=== What you are asked to do ===
Return each record unchanged and drop the images.
###
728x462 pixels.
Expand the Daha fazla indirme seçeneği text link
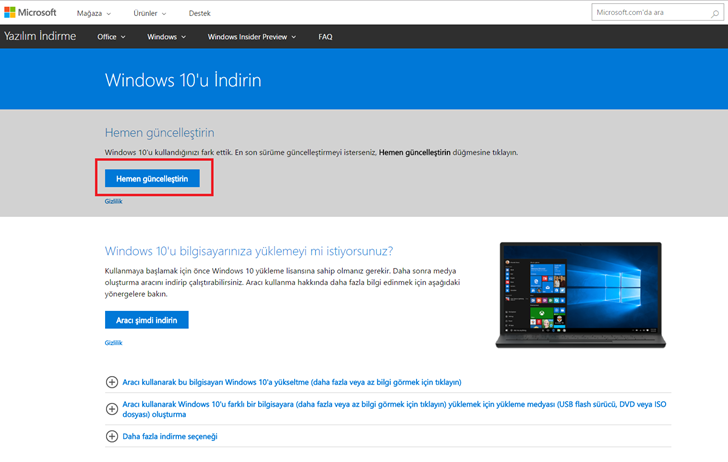click(169, 436)
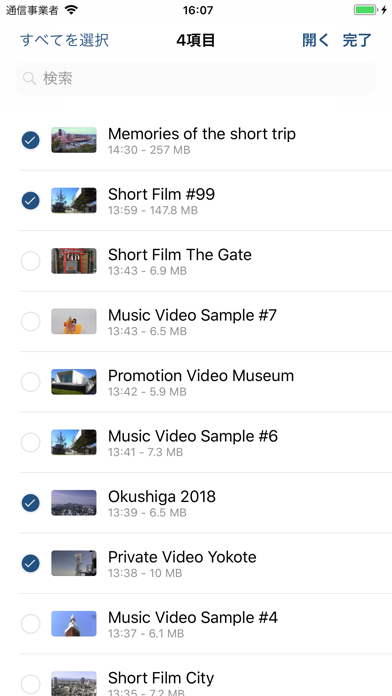Select Short Film The Gate checkbox
392x696 pixels.
(x=31, y=261)
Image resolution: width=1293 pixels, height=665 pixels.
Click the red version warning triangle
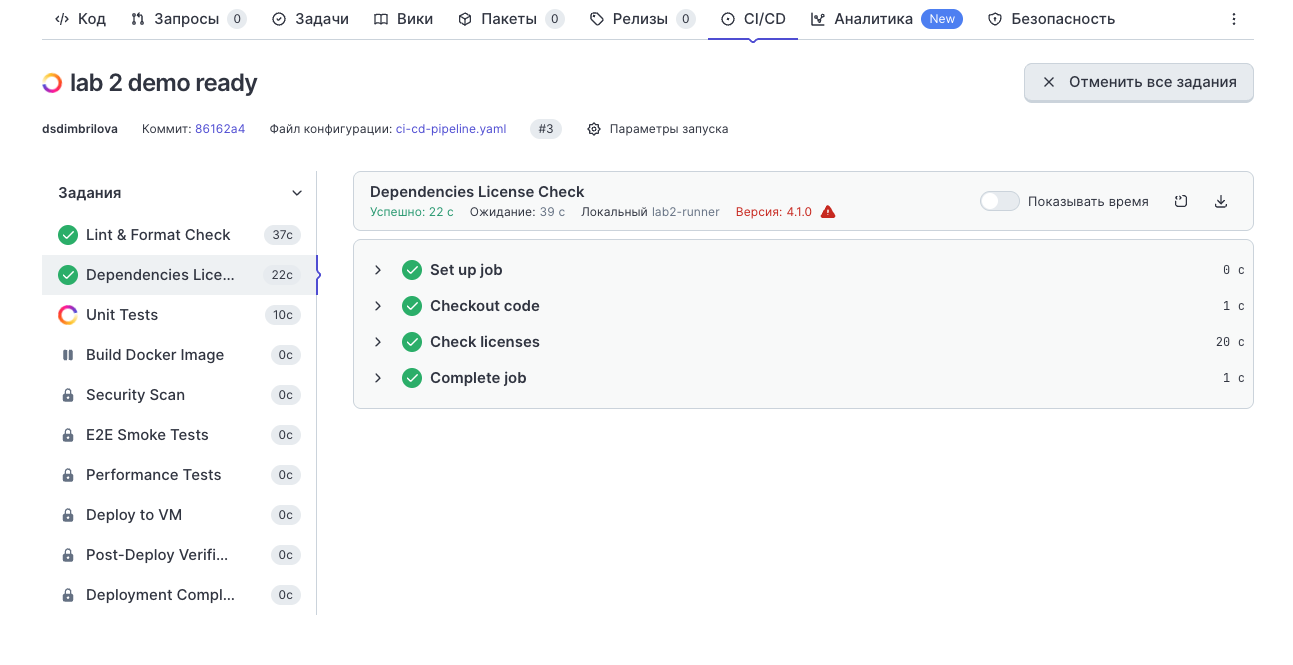pyautogui.click(x=828, y=212)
###
=== Problem solution ===
728x462 pixels.
Expand the Daha fazla indirme seçeneği text link
click(169, 436)
Select Short Film The Gate checkbox
392x696 pixels.
(x=31, y=261)
Image resolution: width=1293 pixels, height=665 pixels.
Click the red version warning triangle
pyautogui.click(x=828, y=212)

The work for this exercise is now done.